Our work has generated considerable interest from governmental organisations (invitations from EU JRC and US Navy to offer advice), the industry and research organisations (invitations from leading organisations such as Thales, Honeywell, Fraunhofer to team-up in projects to integrate our tools into their products).

Moreover, the work on Event Detection was evaluated on 52 hours of the real multi-camera surveillance dataset of the TRECVID 2010 challenge and generated the lowest error score for the Person Runs detection task. The work is also core technology used in securing several national and international research projects whose current active funding is over £1.5M. These projects include:

  • a four-year Marie Curie Industry-Academia Partnership ‘CENTAUR’ Crowded ENvironments moniToring for Activity Understanding and Recognition (FP7-PEOPLE-324359, 2013-2016);
  • an EPSRC project on Multisource audio-visual production from user-generated content (EP/K007491/1, 2013-2015)
  • a three-year EU ARTEMIS collaborative project ‘COPCAMS’ COgnitive & Perceptive CAMeraS (ARTEMIS-2012-1-332913, 2013-2016)
  • and a seven-year Erasmus Mundus Doctorate Programme in Interactive Cognitive Environments (Education, Audiovisual & Culture Executive Agency (FPA n. 2010-0012, 2010-2017)

Finally, this work is one of the major research threads underpinning the newly founded QMUL research Centre for Intelligent Sensing (

Our Impact

The application of our multi-target tracking and scene analysis tools aims to reduce risks to the security of nation states. The work on tracking and scene analysis was demonstrated in both the 2006 Evaluation of advanced detection and tracking algorithms (ETISEO) in and the 2006 Video Analysis and Content Exploitation (VACE) evaluation campaigns, leading to the invited talks at the final ETISEO workshop in December 2006 (as top performer from Europe) and at the Group of Experts in Vision Systems conference (2008) organized by the UK Centre for the Protection of the National Infrastructure (CPNI).

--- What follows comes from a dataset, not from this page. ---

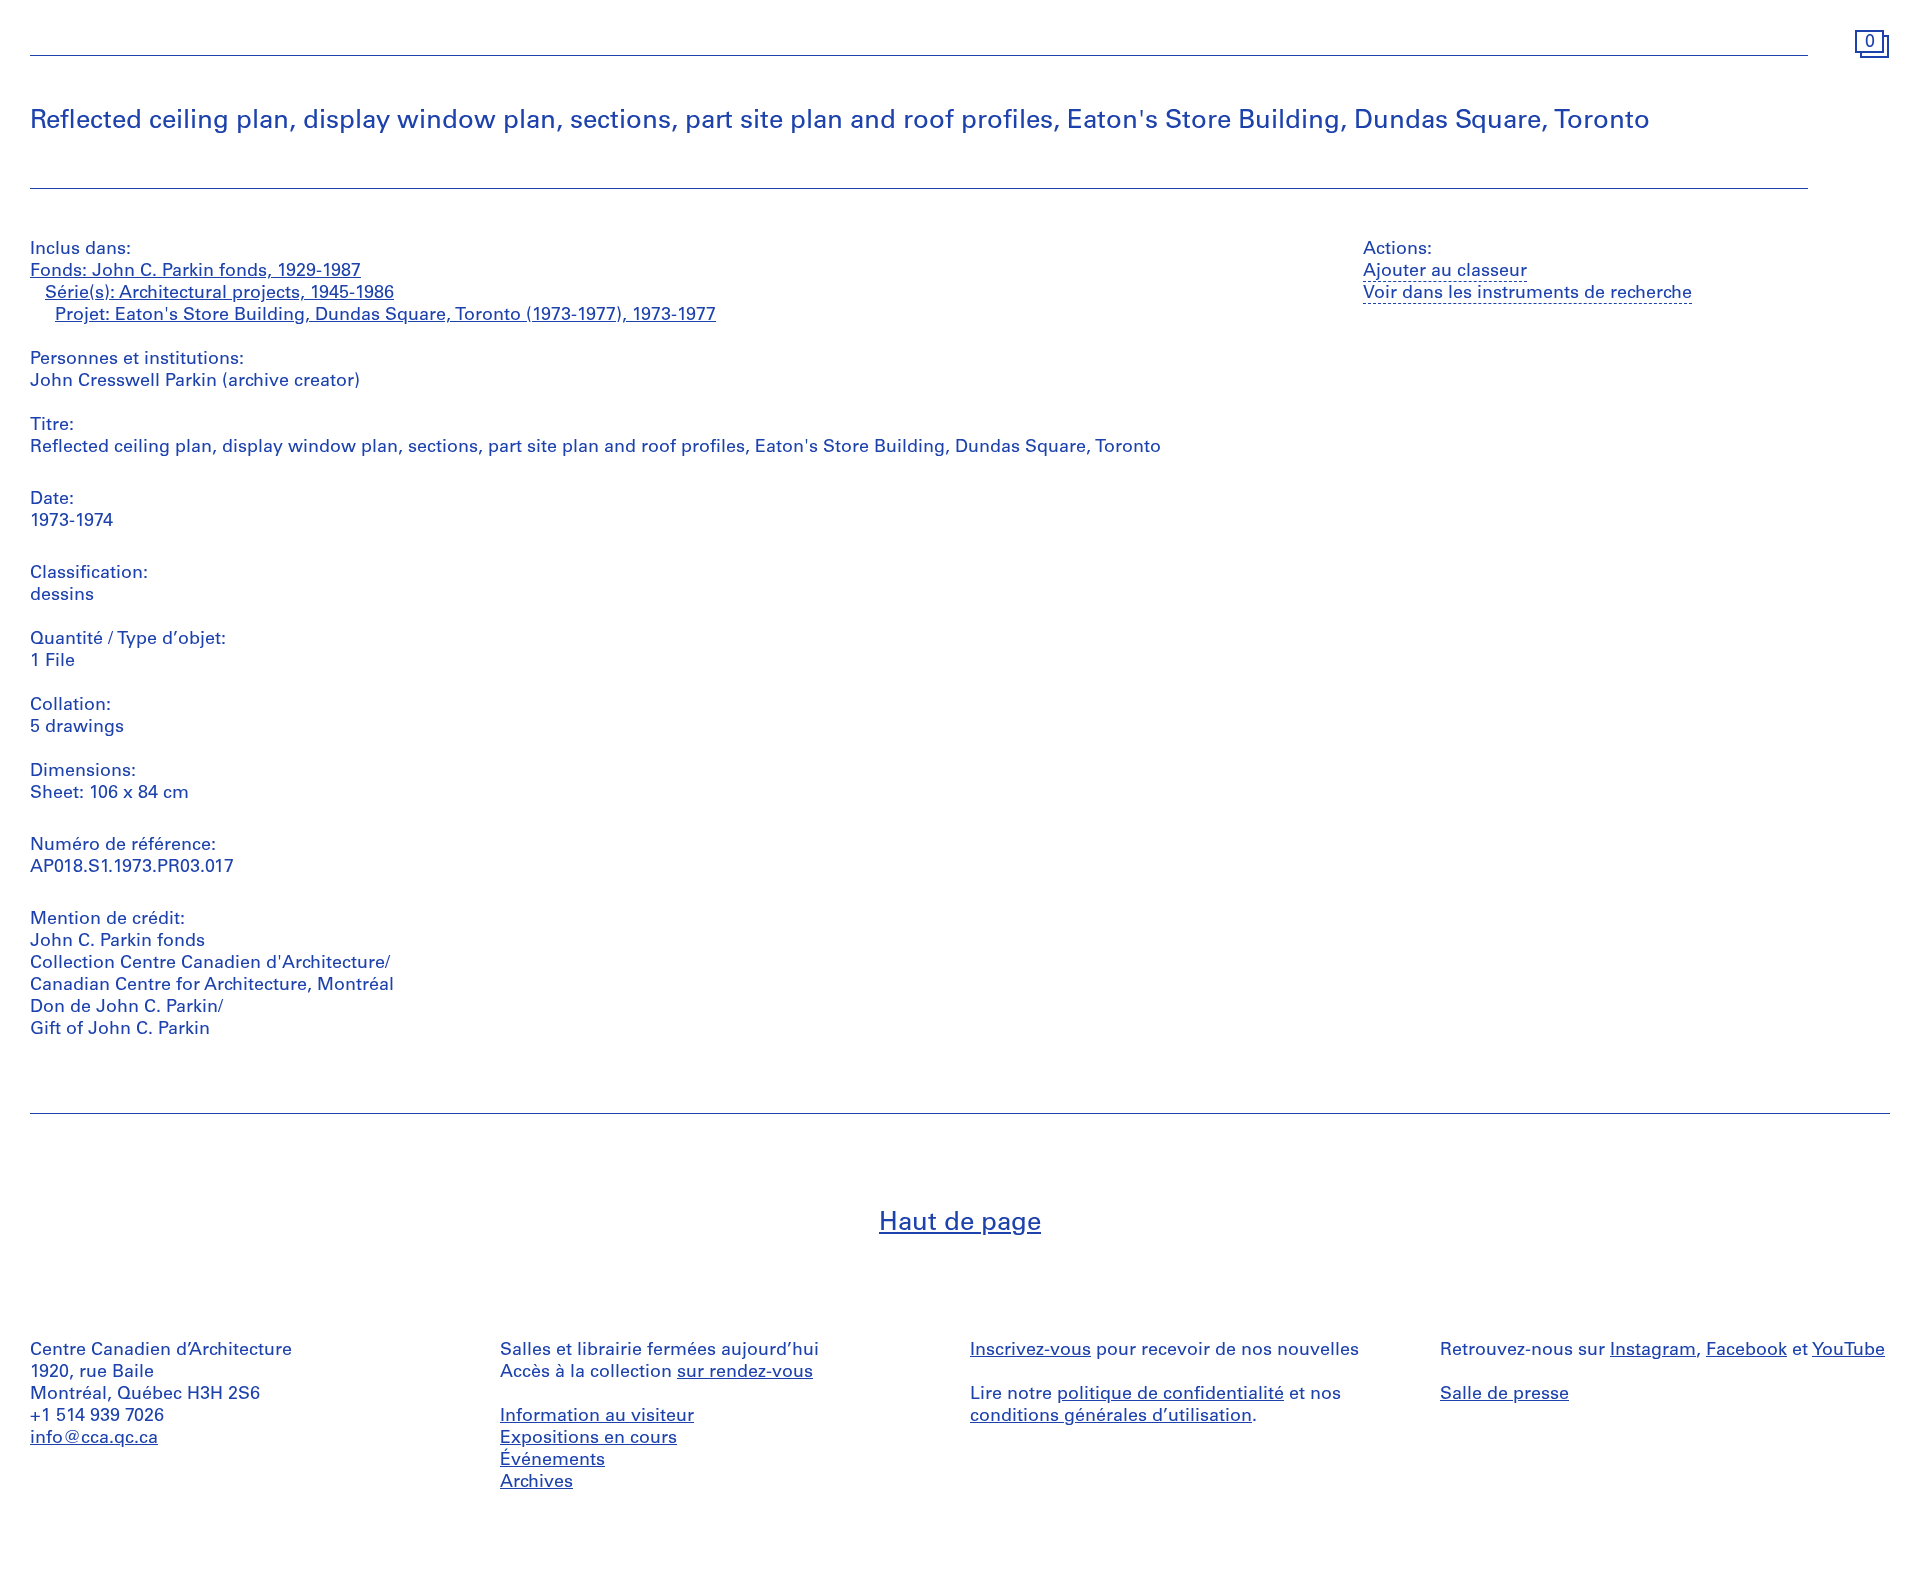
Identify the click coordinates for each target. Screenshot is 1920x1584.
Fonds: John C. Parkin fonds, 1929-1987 (195, 272)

The work also led to an invitation to present at the Emerging Surveillance Capabilities & Requirements workshop (by invitation only), organized by the Directorate General Joint Research Centre of the European Commission, Institute for the Protection and Security of the Citizen (2011).

The new object-tracking method that improves the sampling efficiency of particle filters developed during Cavallaro’s EPSRC First Grant ‘MOTINAS’ (Multi-modal object tracking in a network of audiovisual sensors, Project partners: Intel, GE industrial (Visiowave) 2006 – 2008), was licensed in 2006 to General Dynamics (“a global corporation with government and commercial customers on six continents and in more than 40 countries that provides combat and intelligence IT systems”) [I3]; is used since 2006 by the Robotics group of the University of Copenhagen [I4]; and is part of the teaching material for course E6998 at Columbia University since 2008 [I5].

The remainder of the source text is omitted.